Rabbits and Toilet Training

Rabbits are by nature clean animals when they are in a confined space, ie rabbit cage, they will usually choose a distinct spot like a corner to deposit their urine and most of their droppings. Consequently toilet training is usually very easy and involves little more than putting a litter tray where the rabbit chooses to go. This tends to be close to their feed- ing area and many rabbits will happily eat whilst sitting on their litter tray.

The easiest way to litter train a rabbit is to place it in a confined space such as a run or an indoor cage, with its food and litter tray next to each other. The rabbit will happily sit in the tray to defecate and urinate soon after eating. Initially, it may be necessary to place some droppings in the tray to get the rabbit used to the idea. Once the habit is established, gradually enlarge the area and you should find that the rabbit is happy to return to the tray.

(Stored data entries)

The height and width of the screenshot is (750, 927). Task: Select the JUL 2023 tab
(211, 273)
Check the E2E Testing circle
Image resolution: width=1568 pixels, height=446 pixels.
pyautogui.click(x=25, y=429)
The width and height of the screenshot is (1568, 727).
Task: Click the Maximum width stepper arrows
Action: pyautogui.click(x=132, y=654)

■ Problem requirements ■
Can you copy, word for word, everything in the text on rabbit toilet training from "Rabbits are by" down to "their litter tray."? This data is separate from the text on rabbit toilet training.

■ Your solution ■
Rabbits are by nature clean animals when they are in a confined space, ie rabbit cage, they will usually choose a distinct spot like a corner to deposit their urine and most of their droppings. Consequently toilet training is usually very easy and involves little more than putting a litter tray where the rabbit chooses to go. This tends to be close to their feed- ing area and many rabbits will happily eat whilst sitting on their litter tray.